Where New England did their job, Denver did not. The Broncos lost their home playoff game to the Colts is what may have been Peyton Manning’s last real shot at winning a Super Bowl. The personal rivalry between Tom Brady and Peyton Manning, which began with Brady’s first NFL start, may be ending for good, and while both are great and both were champions, Brady put himself ahead of Manning with this year’s playoff run. It’s clear that Brady intends to go out with a bang, not to say he is finished at the age of 37, but whether Manning retired now or hangs on another year, he is much more likely to go out with a whimper. Manning is a great regular season player and maybe the best pure passer in the history of the game, but Brady has a little more of the old fashioned gunslinger in his makeup, pumping his fist after every big first down like the young kid who stunned the Oakland Raiders in the snow in 2002. When Peyton Manning fell apart against his former team, the Patriots were ready for a rematch with the Colts. Deflated balls or not, Andrew Luck had replaced Manning in Indy, but he was still out of Tom Brady’s league.
After two weeks of accusation, leaks, and scientific lectures from both sides of the issue, we finally had a football game, and it more than lived up to the hype. We had the Patriots, a perennial contender with an all time great coach and an all time great quarterback who had not won a title in a decade, and the Seattle Seahawks, the defending Super Bowl champions with a fun-loving coach (an unusual characteristic in the NFL or college football, two levels where Pete Carroll has thrived), an all time great defense, and a great young quarterback who is only getting better. In two decades as an NFL owner, Robert Kraft has only hired two head coaches: Pete Carroll and Bill Belichick. While Carroll did not work out with New England, he ad a great run at USC before making a triumphant return to the professional level with Seattle. It was a scoreless first quarter, and tied at the half. The Patriots moved the ball well, but Brady threw a bad interception. Russell Wilson and the Seahawks had a slow start on offense, but found a way to score quickly at the end of the second quarter. Halftime of Super Bowl XLIV was the tensest moment set to a Katy Perry soundtrack since the battle scene from The Interview.
The second half got off to a slow start for the Patriots, and the Seahawks played the third quarter like champions, but the Patriots stayed in it. While Richard Sherman was gloating on the sideline, the Pats chipped away. Brady and the offense came alive in the fourth quarter, with touchdowns from Danny Amendola and Julian Edelman, and then the Seahawks got the ball back down by four points.
“I’ve seen this movie before.” I said aloud. Super Bowls XLII and XLVI ended with New York Giants quarterback Eli Manning marching down the field. When 19-0 was on the line, David Tyree made a nearly impossible catch off his helmet. In 2012, Mario Manningham made a catch just as impressive on the sideline to get the drive going. Both of those Super Bowls ended with the the Giants raising the Vince Lombardi Trophy instead of the Patriots. When Jermaine Kearse kicked up the ball that undrafted rookie Malcolm Butler knocked away, it was happening all over again. Seattle was going to score. There was no way they wouldn’t. All I could hope for was enough time for Brady to launch another score. For all the success Boston teams have had since 2002, we have had out share of devastation as well. In addition to David Tyree and Mario Manningham, we have had Aaron Boone’s home run off Tim Wakefield, Ron Artest’s shooting in the 2010 NBA Finals, and the 17 second period of the 2013 Stanley Cup Final that I still refuse to watch. Another ne of those moments was happening. It was just a matter of time.

§ **Work to complete**
(A) In the Super Bowl write-up, which two players scored the Patriots' fourth-quarter touchdowns?
(B) Copy the Super Bowl write-up from "The second half" to "by four points.", putting "celebrating" in place of "gloating".
The data that follows has no connection to the Super Bowl write-up.

§ **Data for review**
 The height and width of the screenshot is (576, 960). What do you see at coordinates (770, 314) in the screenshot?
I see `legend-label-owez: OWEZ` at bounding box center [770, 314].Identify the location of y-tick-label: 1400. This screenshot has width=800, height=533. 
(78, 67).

--

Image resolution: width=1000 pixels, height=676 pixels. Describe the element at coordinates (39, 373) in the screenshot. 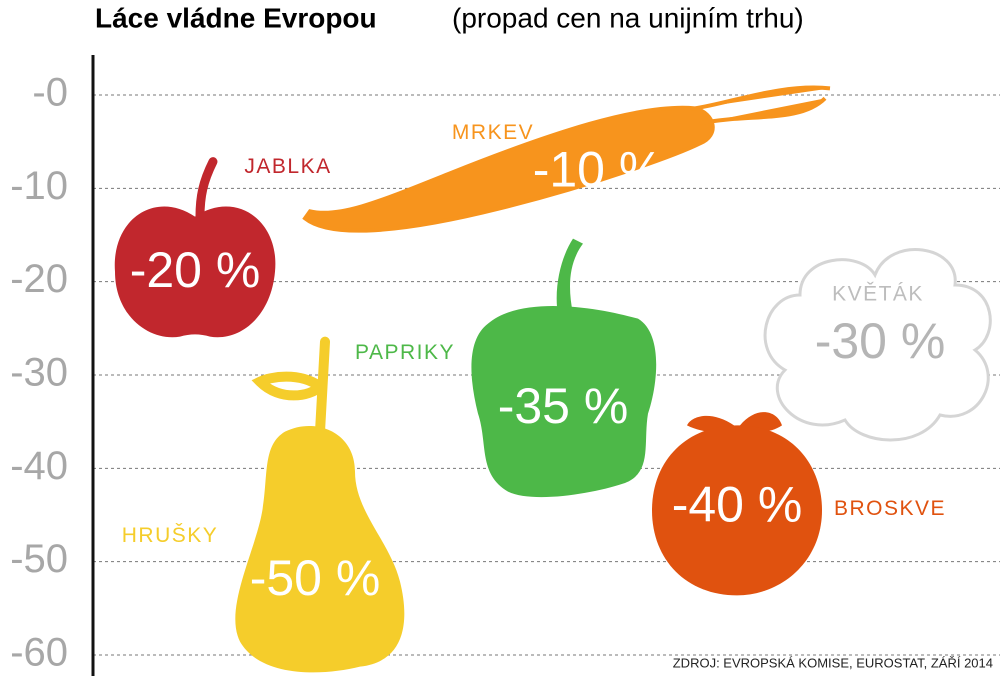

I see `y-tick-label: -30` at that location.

§ **Solved problems**
(A) Danny Amendola and Julian Edelman

(B)
The second half got off to a slow start for the Patriots, and the Seahawks played the third quarter like champions, but the Patriots stayed in it. While Richard Sherman was celebrating on the sideline, the Pats chipped away. Brady and the offense came alive in the fourth quarter, with touchdowns from Danny Amendola and Julian Edelman, and then the Seahawks got the ball back down by four points.